Первый и основной удар был нанесен немцами в направлении Соборовка–Ольховатка.
Сражение началось 5 июля. Зная о готовящемся наступлении и желая его упредить, наша артиллерия в 2 ч. 20 мин. предприняла артобстрел противника, но это не нарушило его планы. В 4 ч. 30 мин. немцы начали свою артиллерийскую подготовку, а с воздуха наши позиции бомбили около 300 бомбардировщиков. Повторный удар нашей артиллерии (около тысячи орудий и минометов) также не смог остановить немцев.
В 5 ч. 30 мин. шесть пехотных и четыре танковые дивизии вермахта начали наступление. В направлении Соборовки двигались две танковые дивизии. В воздухе их постоянно поддерживали до 100 самолетов. Только 5 июля ими было сделано более 2 500 вылетов.
По свидетельству представителя Ставки Главнокомандующего на Центральном фронте Г.К. Жукова, «в течение всего дня 5 июля немцы провели пять яростных атак, пытаясь ворваться в расположение наших войск»3. Несмотря на героическую оборону красноармейцев, немцам все же удалось продвинуться на 3–6 км в направлении Ольховатки, но деревню они захватить не сумели.
Командующий Центральным фронтом К.К. Рокоссовский о боевых действиях 5–6 июля писал: «В первый день сражения на нашем фронте определилось направление главного удара противника… не вдоль железной дороги, … а несколько западнее на Ольховатку. В этой обстановке решено было как можно скорее нанести короткий, но сильный контрудар по вклинившимся в нашу оборону немцам, использовав для этого 17-й гвардейский стрелковый корпус, 16-й танковый корпус 2-й танковой армии и 19-й танковый корпус из резерва фронта.

> ТВОЯ ЗАДАЧА
Продолжи текст о боях 5 июля под Ольховаткой, начиная сразу после его последнего предложения.

> ИСХОДНЫЙ МАТЕРИАЛ
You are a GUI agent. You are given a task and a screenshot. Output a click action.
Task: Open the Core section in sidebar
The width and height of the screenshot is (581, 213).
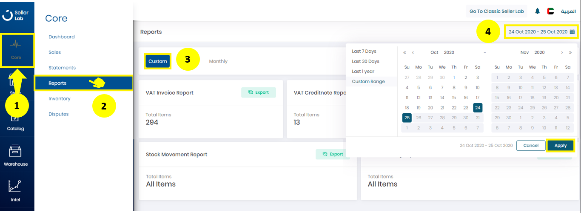pyautogui.click(x=17, y=50)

> ОТВЕТ
На рассвете 6 июля наша артиллерия и авиация нанесли удар по фашистским войскам… Контрудар сначала имел успех, и части 17-го корпуса продвинулись на 2 км. В дальнейшем их наступление было остановлено. Гитлеровцы ввели свежие силы – 250 немецких танков и большое количество пехоты атаковали позиции корпуса и заставили его отойти в исходное положение. Однако этот контрудар в целом содействовал срыву намерений врага развить наступление с целью прорыва второй полосы обороны 13-й армии на ольховатском направлении»4.
Среди бойцов 17-го гвардейского стрелкового корпуса был и мой отец – гвардии младший сержант Ужанков Николай Филиппович, снайпер 4-й стрелковой роты 2-го стрелкового батальона 10-го гвардейского стрелкового полка 6-й гвардейской стрелковой дивизии.
На Северный флот, в морскую пехоту, он был призван в феврале 1940 г. В начале Отечественной войны немцы блокировали Балтийское море и Ленинград, и поставки по ленд-лизу союзники направляли через северные порты: Архангельск и Мурманск. Отцу приходилось участвовать во встрече и конвоях судов союзников. Когда немцы дошли уже до Волги, морскую пехоту отправили на сухопутный фронт и перебрасывали туда, где было наиболее трудно. И моряки не подводили. Немцы их жутко боялись и называли «черной смертью», поскольку моряки воевали в черных бушлатах. Так отец и оказался сначала под Сталинградом, где был тяжело ранен, а после госпиталя – и на Орловско-Курской дуге.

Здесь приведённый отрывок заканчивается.